Anche i primati si danno dei nomi: succede alle marmose

Finora questo comportamento era stato osservato solo negli esseri umani, in alcune specie di delfini e negli elefanti africani

Dare un nome ai propri simili è considerato un indicatore di evoluzione avanzata, e finora è stato osservato solo negli esseri umani, in alcune specie di delfini e negli elefanti africani. Ma anche le marmose, o uistitì, fanno parte di questo club molto riservato, secondo uno studio pubblicato sulla prestigiosa rivista Science. Questi piccoli primati emettono grida forti e acute per assegnarsi dei ‘tag vocali’, ha dimostrato la ricerca di un team dell’Università Ebraica di Gerusalemme.

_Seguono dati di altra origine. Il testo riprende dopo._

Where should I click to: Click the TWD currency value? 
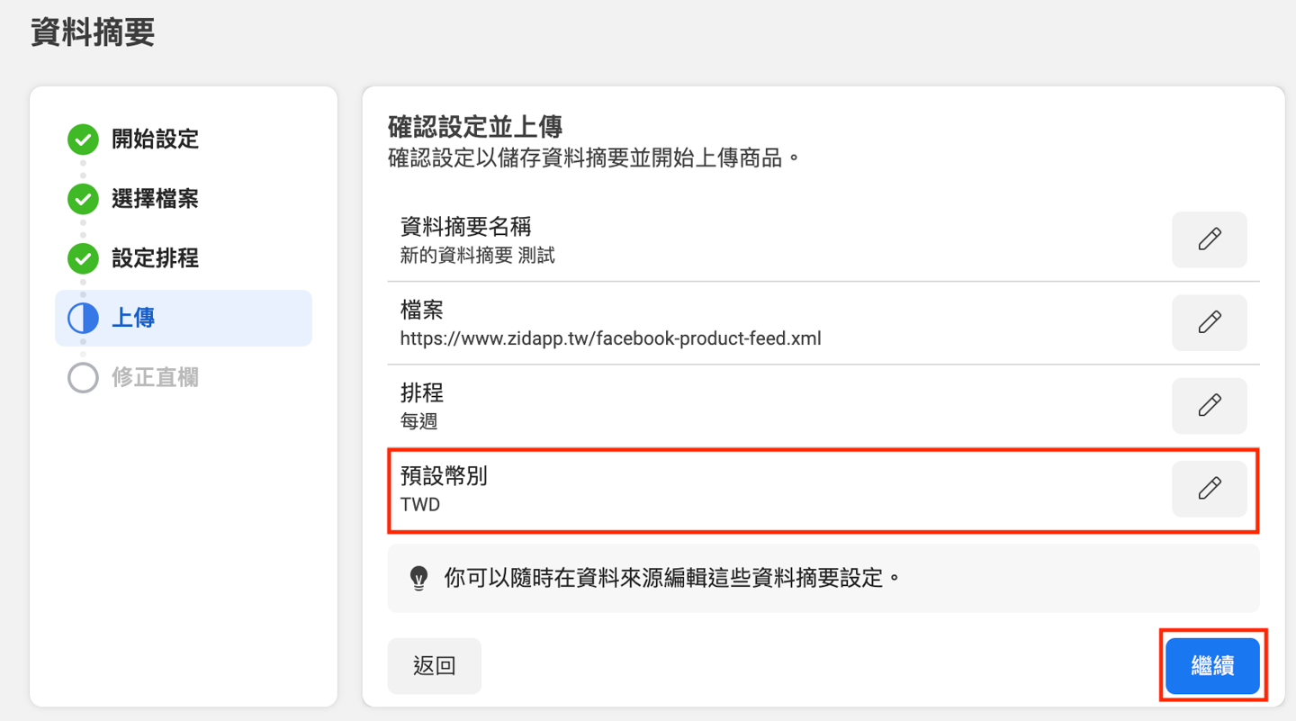(x=420, y=505)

Siamo molto interessati al comportamento sociale perché pensiamo che sia essenzialmente ciò che ha reso noi esseri umani così speciali rispetto ad altri animali”, ha detto all’AFP David Omer, autore principale dello studio. “Non corriamo velocemente, non voliamo, non eccelliamo in nient’altro che nelle nostre capacità sociali, e tutti i nostri successi sono sociali”, ha aggiunto. Egli ritiene che le marmose siano ideali per studiare l’evoluzione del comportamento sociale e del linguaggio negli esseri umani, perché hanno caratteristiche simili. Le marmose vivono in piccoli gruppi familiari monogami di sei-otto individui che allevano insieme i loro piccoli.

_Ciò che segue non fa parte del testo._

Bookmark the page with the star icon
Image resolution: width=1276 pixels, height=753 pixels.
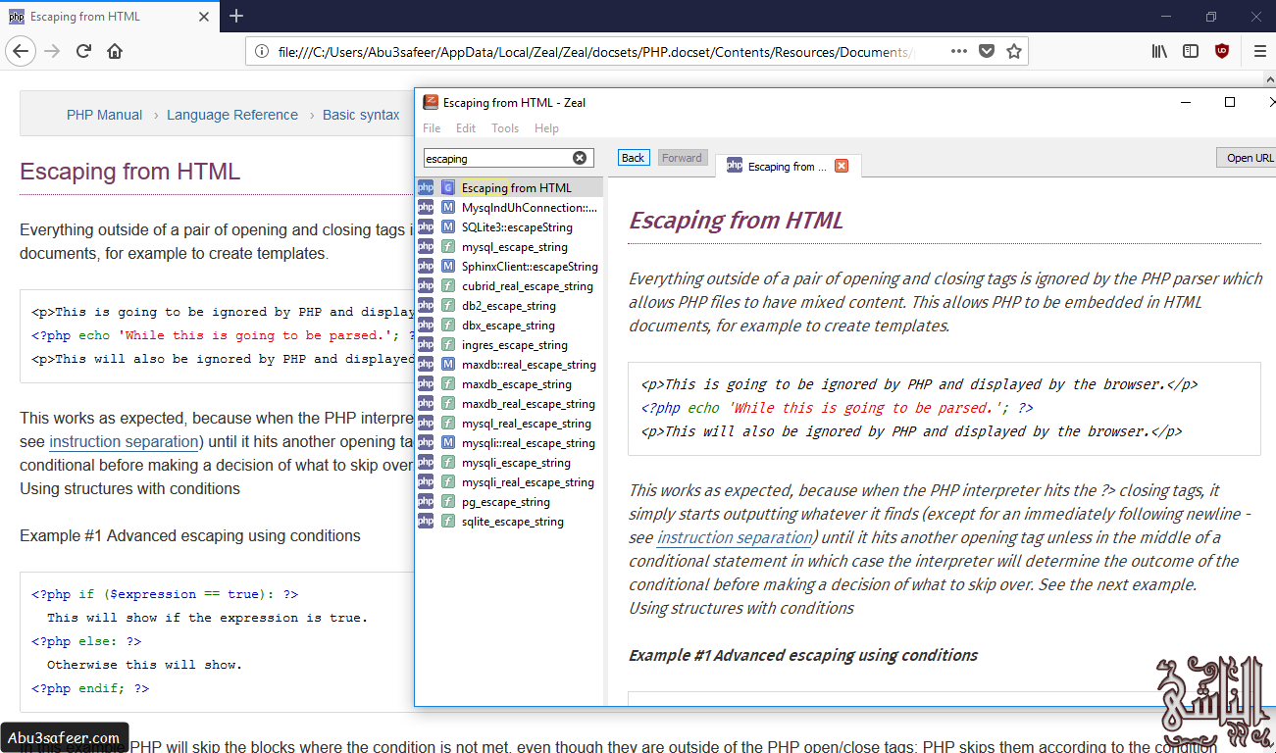[1015, 50]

I ricercatori hanno registrato le conversazioni tra due marmose separate da una barriera visiva, nonché le interazioni tra queste scimmie e un sistema informatico che trasmetteva le registrazioni. L’analisi dei loro richiami è stata resa possibile dai progressi nell’apprendimento automatico e nella potenza di calcolo. Hanno scoperto che le marmose usano richiami forti e acuti per rivolgersi gli uni agli altri. In particolare, i primati erano in grado di riconoscere se questi richiami erano rivolti a loro, ed erano più propensi a rispondere quando venivano chiamati per nome.

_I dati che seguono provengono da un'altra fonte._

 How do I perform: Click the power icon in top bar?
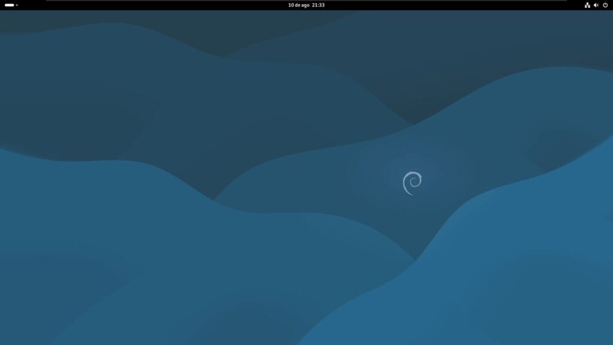click(x=605, y=5)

Le dieci marmose testate appartenevano a tre famiglie distinte. I ricercatori hanno dimostrato che i membri dello stesso gruppo familiare utilizzavano caratteristiche sonore simili per nomi diversi, un po’ come i dialetti o gli accenti negli esseri umani. Le uistitì adulte che si uniscono a un gruppo senza essere direttamente imparentate con esso hanno adottato gli stessi codici vocali, suggerendo che è possibile che li imparino dagli altri.

Le uistitì sono parenti relativamente lontani degli esseri umani. L’ultimo antenato comune risale a circa 35 milioni di anni fa, mentre la separazione tra gli esseri umani e gli scimpanzé potrebbe essere avvenuta tra 5 e 7 milioni di anni fa. Piuttosto che alla vicinanza genetica, David Omer attribuisce l’acquisizione dei tag vocali da parte delle uistitì alla “evoluzione convergente”, ossia all’idea che abbiano sviluppato tratti simili in risposta a sfide ambientali simili.

Per le marmose, dare un nome a se stesse potrebbe essere stato fondamentale per mantenere i legami sociali e la coesione di gruppo nelle dense foreste pluviali del Sud America, dove la visibilità è spesso limitata. La questione di quando e come gli esseri umani hanno iniziato a parlare è oggetto di molti dibattiti, ma fino a poco tempo fa molti scienziati rifiutavano l’idea che i primati potessero offrire qualche indizio. Secondo David Omer, questo nuovo studio è un ulteriore colpo a questa posizione: “Possiamo ancora imparare molto sull’evoluzione del linguaggio negli esseri umani dai primati non umani”, ha detto. In futuro, una strada di ricerca potrebbe essere quella di approfondire l’uso dell’intelligenza artificiale, per decifrare meglio il contenuto delle conversazioni degli uistitì.